Author Archives: Karen Snyder


The more rigid the employee, the more gently to introduce change…

It was on 5:45am and 4 degrees when I left for my yoga class. Chilled to the bone, the frigid air washed away my drowsiness. I was looking forward to quickly forging into deep stretches easing my tense and tight muscles. You can imagine my disappointment when my instructor Jennifer’s first words were, “We will work slowly and gently this morning, making sure we don’t push too far too quickly.  We want to avoid injuries.”

While it wasn’t what I wanted to hear, my inner voice spoke to me.  “This is what Ralph must have felt yesterday when he wanted to fire Suresh and I urged Ralph to slow down.”

Ralph had come to me complaining about one of his most knowledgeable employees, Suresh.  According to Ralph, Suresh doesn’t share information, doesn’t speak up in meetings, and doesn’t respond to emails.  When Suresh does finally respond it is because he has been prodded relentlessly.   At those times his responses are often curt leaving his colleagues with more questions than answers.  Everyone is frustrated and upset with the situation.

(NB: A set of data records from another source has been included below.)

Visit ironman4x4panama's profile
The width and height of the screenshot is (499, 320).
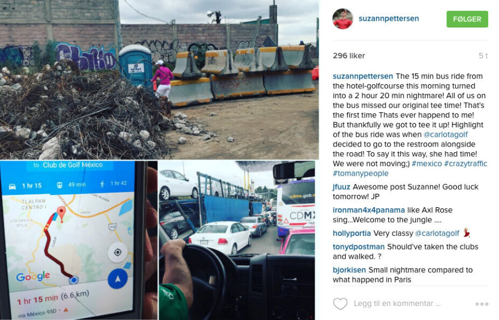click(x=369, y=210)
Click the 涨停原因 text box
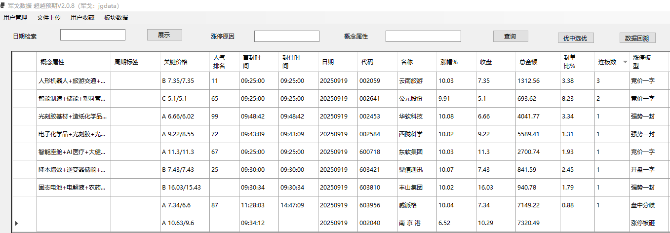Viewport: 670px width, 233px height. pyautogui.click(x=286, y=37)
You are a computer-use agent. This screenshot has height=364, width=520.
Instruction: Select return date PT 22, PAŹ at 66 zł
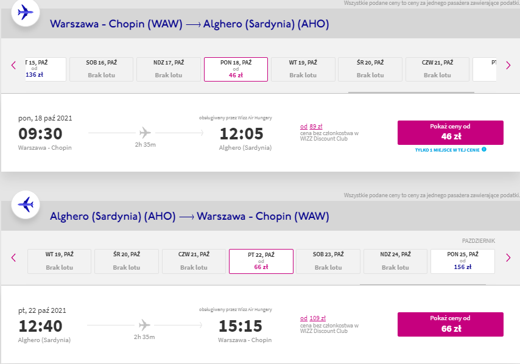point(261,261)
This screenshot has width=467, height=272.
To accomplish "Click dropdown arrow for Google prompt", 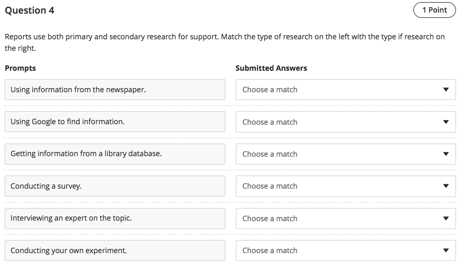I will pos(445,122).
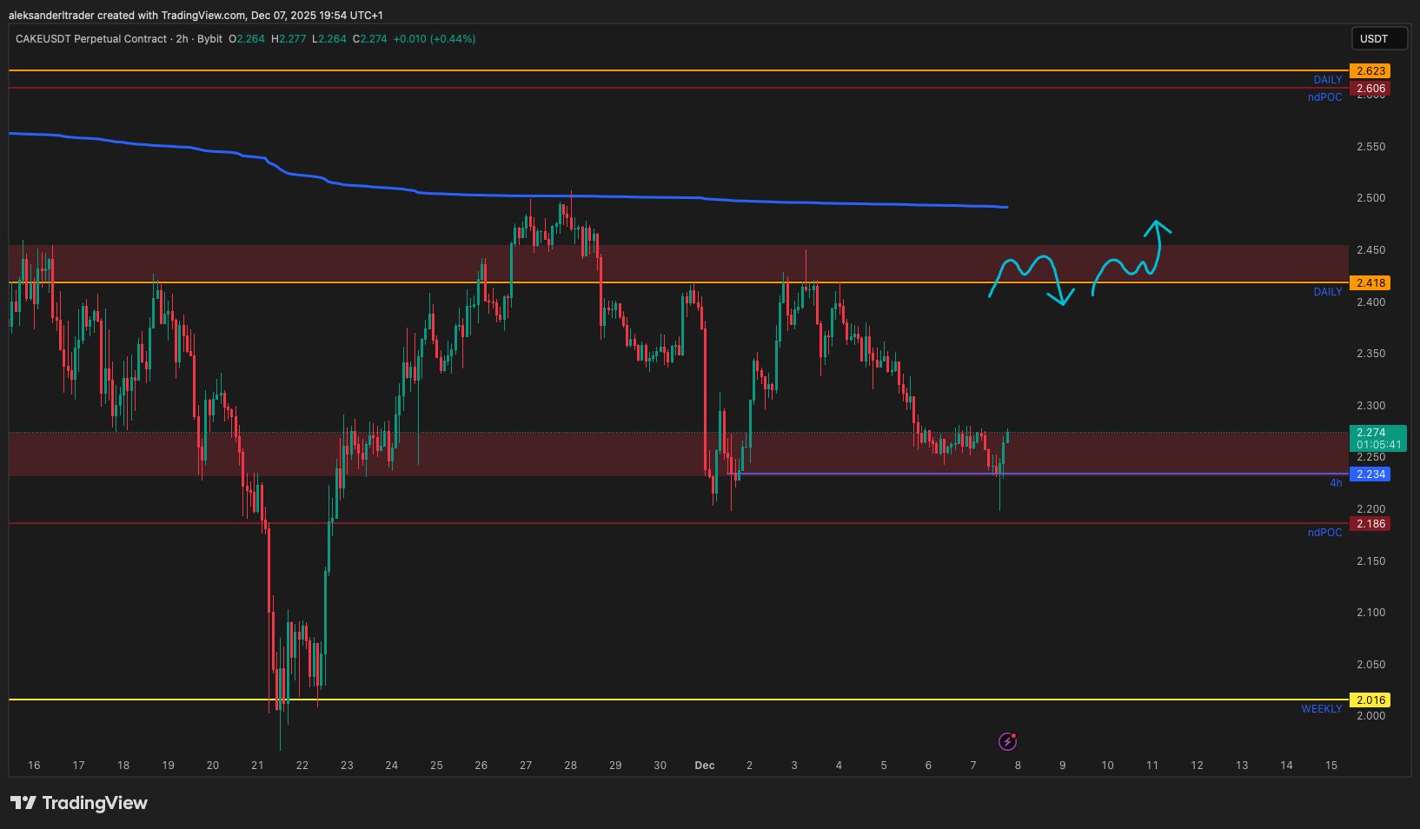Click the yellow 2.016 price label

[1370, 700]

Plant the seeds of change and let the rigid employee grow into them slowly.

Plant the seeds of change and let the rigid employee grow into them slowly.

Ralph came to me asking that I tell Suresh how unprofessional his work style was to the group.  Ralph expected me to convey these messages and for Suresh’s work style to change immediately, or else!

While I applaud Ralph for noticing these issues and expecting a more collaborative approach for his department, Ralph’s approach will greatly impact Suresh’s willingness and ability to change.  I’m not sure if the “or else” was intended for me or for Suresh!

Often, as in Ralph’s case, when we notice that change is needed we are incredibly upset and frustrated. Regardless of whether it is change that is needed in our bodies, in our behaviors, or in the behaviors of those we work with, when we seek change too quickly, it often backfires. Change is a long and steady process.   It involves many steps forward and hopefully fewer steps back.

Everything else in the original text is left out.